- **Problem requirements**
Update everything from the line containing "You are a GUI" down to the end of the data by swapping "screenshot" for "screen capture", leaving all other wording as it is. Omit the pictures from your answer.

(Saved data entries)

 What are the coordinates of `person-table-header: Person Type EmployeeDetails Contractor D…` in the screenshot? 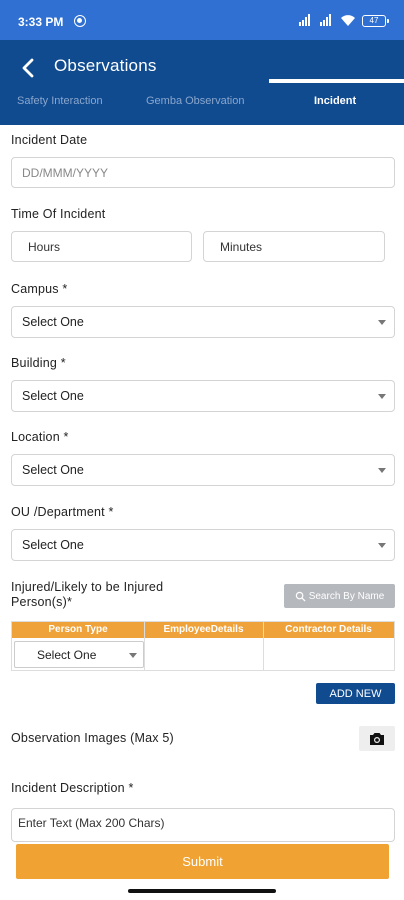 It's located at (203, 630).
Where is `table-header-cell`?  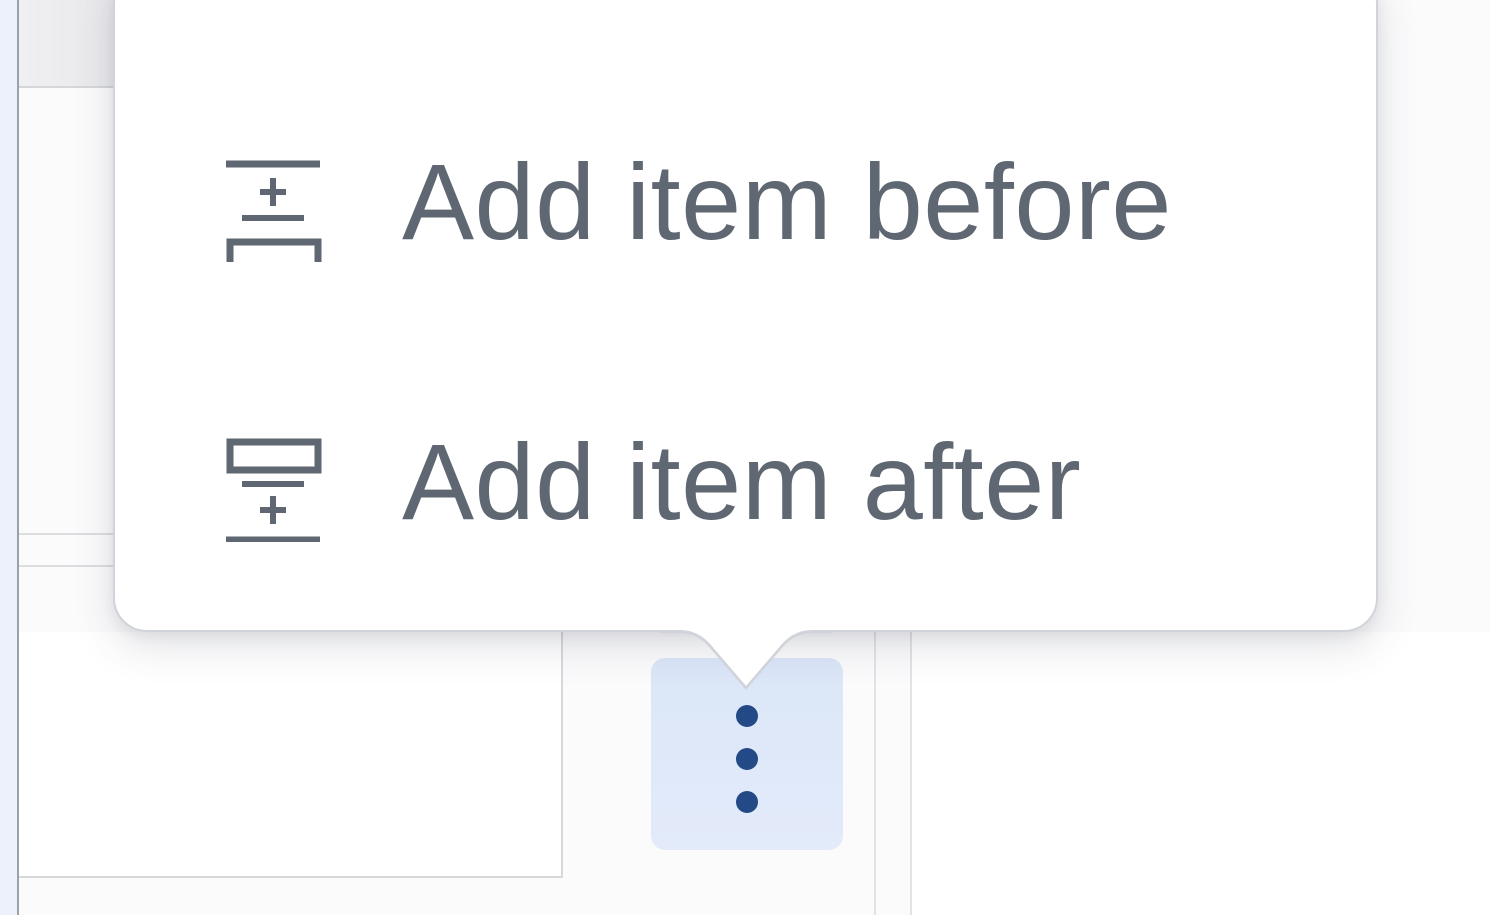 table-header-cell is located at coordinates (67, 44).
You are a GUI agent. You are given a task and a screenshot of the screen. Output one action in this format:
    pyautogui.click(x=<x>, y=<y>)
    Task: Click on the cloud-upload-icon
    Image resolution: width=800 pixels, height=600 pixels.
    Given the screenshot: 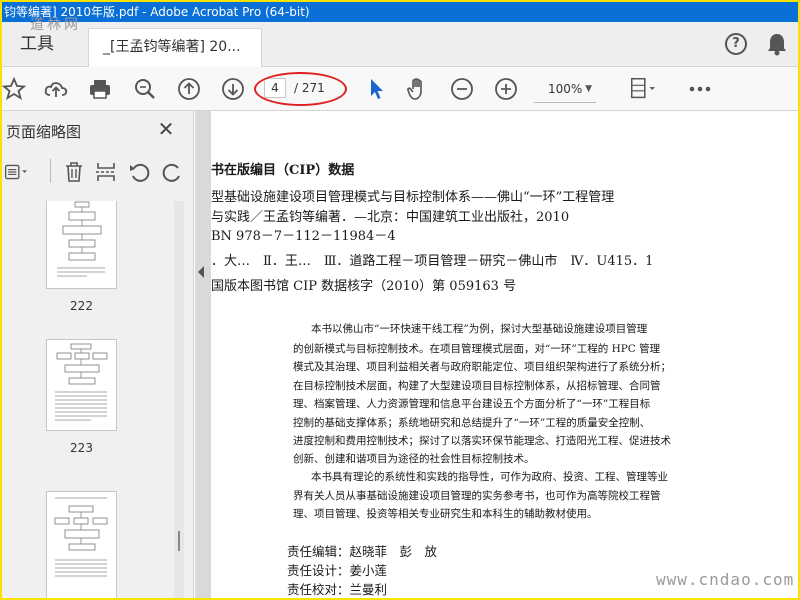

- **Result of this task**
You are a GUI agent. You are given a task and a screen capture of the screen. Output one action in this format:
    pyautogui.click(x=<x>, y=<y>)
    Task: Click on the cloud-upload-icon
    Image resolution: width=800 pixels, height=600 pixels.
    Given the screen capture: 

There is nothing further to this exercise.